Desde 2004 funciona –previa transformación del castillo neogótico de Pollenzo que fuera antigua residencia de los Saboya– la Universidad de Ciencias Gastronómicas, de la que ya han salido 1.500 jóvenes “gastrónomos”.
“Abordamos las ciencias gastronómicas desde un punto de vista epistemológico: desde la microbiología hasta el arte.
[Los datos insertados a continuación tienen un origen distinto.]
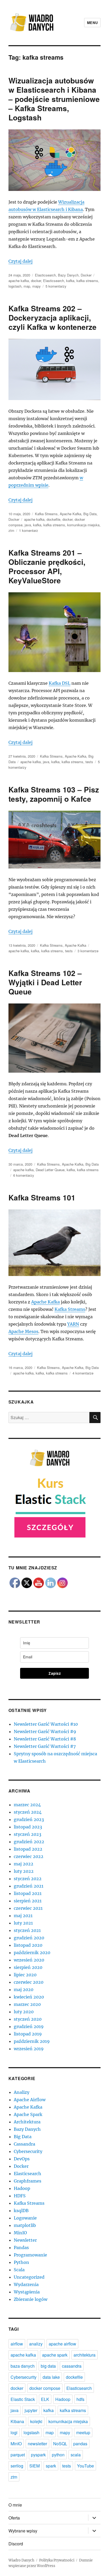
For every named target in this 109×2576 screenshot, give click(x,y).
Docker (86, 275)
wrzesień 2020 (29, 1960)
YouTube (85, 2466)
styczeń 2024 (28, 1812)
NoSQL (60, 2444)
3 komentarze (88, 950)
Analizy (21, 2092)
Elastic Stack (23, 2399)
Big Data (90, 513)
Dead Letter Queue (50, 1169)
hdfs (80, 2399)
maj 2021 (23, 1915)
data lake (51, 2377)
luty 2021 (23, 1923)
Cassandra (24, 2144)
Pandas (21, 2247)
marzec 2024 (27, 1804)
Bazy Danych (68, 275)
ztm (11, 530)
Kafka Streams (46, 513)
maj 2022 (23, 1863)
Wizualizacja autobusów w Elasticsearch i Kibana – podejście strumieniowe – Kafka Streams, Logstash (54, 99)
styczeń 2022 (28, 1878)
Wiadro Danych (21, 2560)
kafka (70, 280)
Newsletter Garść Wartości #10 (46, 1724)
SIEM (34, 2466)
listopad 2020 (28, 1945)
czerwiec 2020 (28, 1982)
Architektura (27, 2121)
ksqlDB (21, 2210)
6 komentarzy (23, 1175)
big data (48, 2366)
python (58, 2455)
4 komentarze (82, 1373)
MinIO (20, 2232)
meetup (83, 2432)
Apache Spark (28, 2114)
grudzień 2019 (29, 2026)
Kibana (17, 2421)
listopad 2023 (28, 1826)
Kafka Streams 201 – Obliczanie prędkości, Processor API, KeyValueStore (46, 566)
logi (14, 2432)
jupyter (31, 2410)
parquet (18, 2455)
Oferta (14, 2518)
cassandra (71, 2366)
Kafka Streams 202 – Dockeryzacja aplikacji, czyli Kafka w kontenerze (52, 317)
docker (36, 280)
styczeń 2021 (27, 1930)
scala (76, 2455)
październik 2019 (32, 2041)
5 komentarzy (56, 286)
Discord (15, 2544)
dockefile (53, 519)
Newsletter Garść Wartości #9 (45, 1731)
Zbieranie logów (30, 2299)
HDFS (20, 2195)
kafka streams (87, 280)
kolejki (36, 2421)
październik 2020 (32, 1952)
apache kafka (18, 280)
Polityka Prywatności (56, 2560)
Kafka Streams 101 (41, 1197)
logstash (14, 286)
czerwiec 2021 (28, 1908)
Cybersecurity (28, 2151)
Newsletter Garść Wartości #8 (45, 1739)
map (27, 286)
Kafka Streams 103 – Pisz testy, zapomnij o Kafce (53, 794)
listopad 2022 (28, 1849)
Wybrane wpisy (22, 2531)
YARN (73, 1324)
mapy (36, 286)
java (28, 524)
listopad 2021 (28, 1893)
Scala (19, 2269)
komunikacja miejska (83, 524)
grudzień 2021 (28, 1886)
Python (21, 2262)
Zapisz (54, 1673)
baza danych (23, 2366)
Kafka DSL (59, 683)
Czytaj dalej (20, 261)
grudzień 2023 (29, 1819)
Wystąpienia (27, 2292)
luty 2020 (24, 2011)
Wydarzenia (26, 2284)
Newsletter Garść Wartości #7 (45, 1746)
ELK (45, 2399)
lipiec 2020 (25, 1974)
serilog (17, 2466)
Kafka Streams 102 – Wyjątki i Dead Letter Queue (45, 982)
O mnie (15, 2505)
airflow (17, 2344)
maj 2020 (23, 1989)
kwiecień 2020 (29, 1997)
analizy (36, 2344)
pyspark (38, 2455)
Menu (92, 22)
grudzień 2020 (29, 1937)
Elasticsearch (45, 275)
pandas (80, 2444)
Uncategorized (29, 2277)
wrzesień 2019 (29, 2048)
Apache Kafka (70, 513)
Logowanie (25, 2218)
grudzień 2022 (29, 1841)
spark (51, 2466)
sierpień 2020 (28, 1967)
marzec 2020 (27, 2004)
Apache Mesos (23, 1331)
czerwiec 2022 (28, 1856)
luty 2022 (24, 1871)
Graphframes (27, 2181)
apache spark (54, 2355)
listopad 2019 (28, 2034)
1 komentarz (28, 530)
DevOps (22, 2158)
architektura (85, 2355)
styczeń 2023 (27, 1834)
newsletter (37, 2444)
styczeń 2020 (28, 2019)
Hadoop (22, 2188)
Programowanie (30, 2255)
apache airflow (62, 2344)
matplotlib (25, 2225)
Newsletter (25, 2240)
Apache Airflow (30, 2099)
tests (89, 761)
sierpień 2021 (28, 1900)
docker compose (44, 2388)
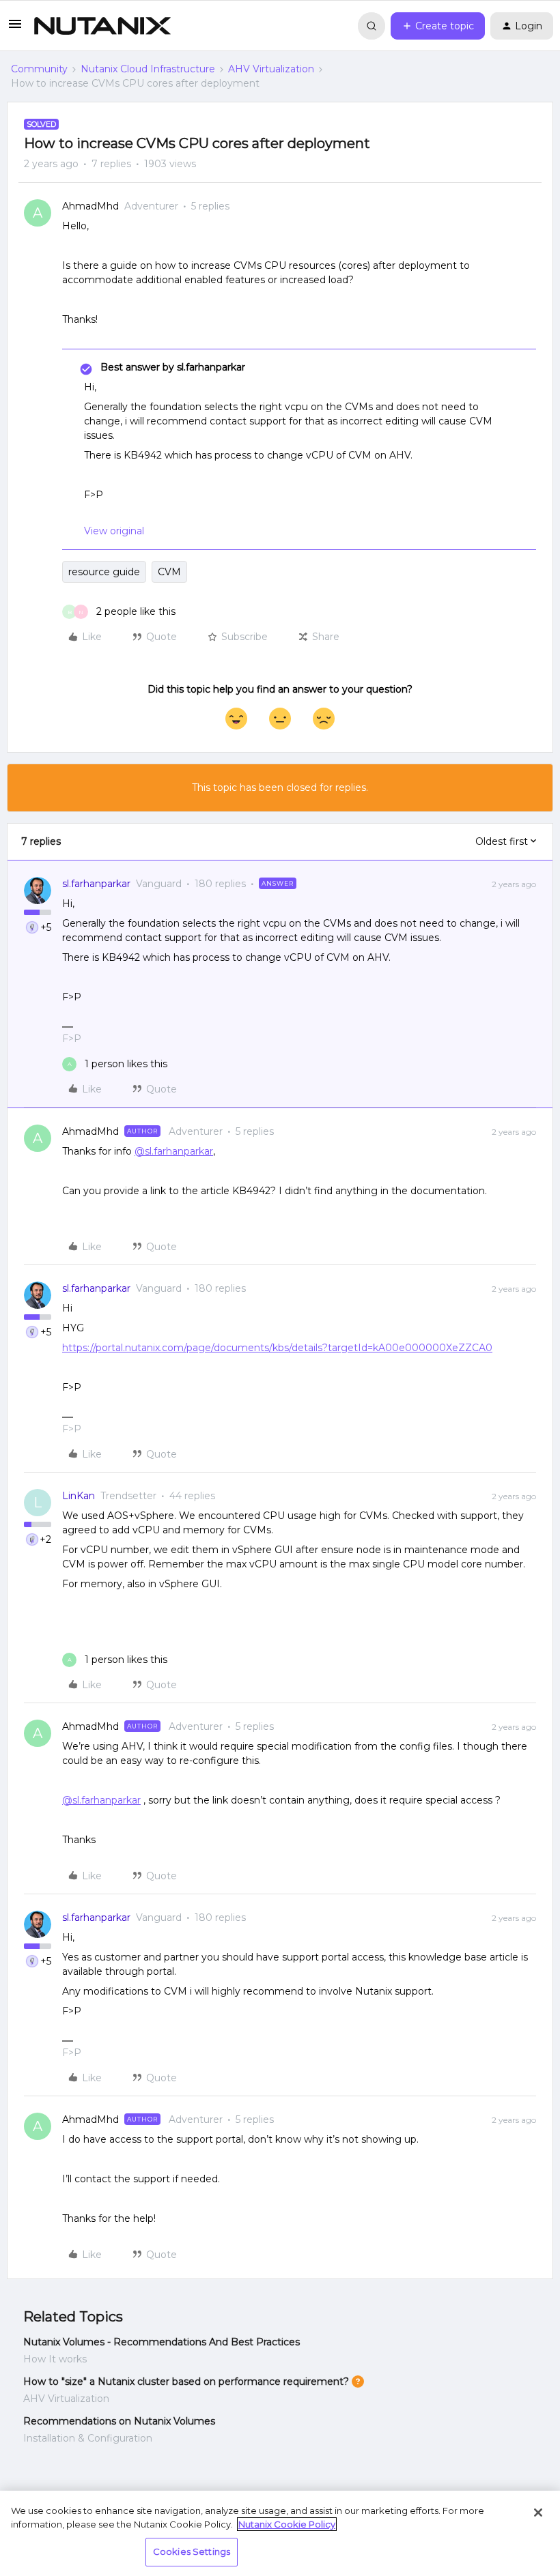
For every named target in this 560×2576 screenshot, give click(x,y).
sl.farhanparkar (96, 884)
Es una universidad que crece y se inventa cada día, con 16 profesores fijos y otros muchos visitantes, con una parte práctica que incluye viajes y otra teórica; con diplomaturas y masters; que empezó con 70 estudiantes por año y ahora vamos por 300, el 60% extranjeros…”, explica el rector Carlo Grimaldi. Eso sí, un año de matrícula sale por 3.500 euros.
Una de esas estudiantes extranjera fue la ovetense Carmen Ordiz, de 22 años: “Me matriculé con 17 años. Fui la más pequeña de mi promoción. Lo más interesante son los viajes que hacemos –cuatro al año–, que te permiten conocer realidades desde Sudáfrica hasta Nueva York. Yo me diplomé como gastrónoma allí y ahora me estoy especializando en protocolo para montar eventos gastronómicos en todo el mundo y he creado un blog: G de Gastronomía”
Jorge Hernández, que sería algo así como el alter ego de Carlo Petrini en España, es un ingeniero agrónomo que desde 1996, y bajo el paraguas de Slow Food, impulsa redes de alimentación y horticultura local sostenible desde Zaragoza, su tierra natal. “Comenzamos en 2003, junto a Germán Arrien, de la Cofradía Gastronómica de San Sebastián y algunos otros compañeros de Valencia, Madrid y el Garraf. Tras la creación del núcleo de San Sebastián, nos dimos cita en Noviembre 2003 en Zaragoza, donde construimos SlowFood Zaragoza y una primera Red en España”, cuenta. “En nuestra acción diaria estamos abordando varios aspectos: promover la biodiversidad alimentaria, la Red de restaurantes km 0, que trabajan con los productores locales de la zona; promovemos el turismo local en el mundo rural, la red SlowWine que favorece el desarrollo de las bodegas con vinos hechos con uvas autóctonas, la ganadería sostenible frente al modelo intensivo; y lo más importante es que estamos levantando microempresas que ya trabajan en pro de una ecogastronomía de calidad que restaura las tradiciones locales: Ecomonegros con el pan, el queso de Benabarre, las cervezas artesanas de Populus, las alcaparras y el azafrán de los Baluartes…”.
A falta de campañas publicitarias millonarias que fidelicen al pueblo, el movimiento Slow Food, de la mano de un mesías nacido en Bra, parece haber encontrado ahora al mejor de los padrinos, al rey de los fieles, al gran icono publicitario de nuestro tiempo: el papa Francisco. El todavía secreto y enigmático resultado de esa relación se verá “pronto”.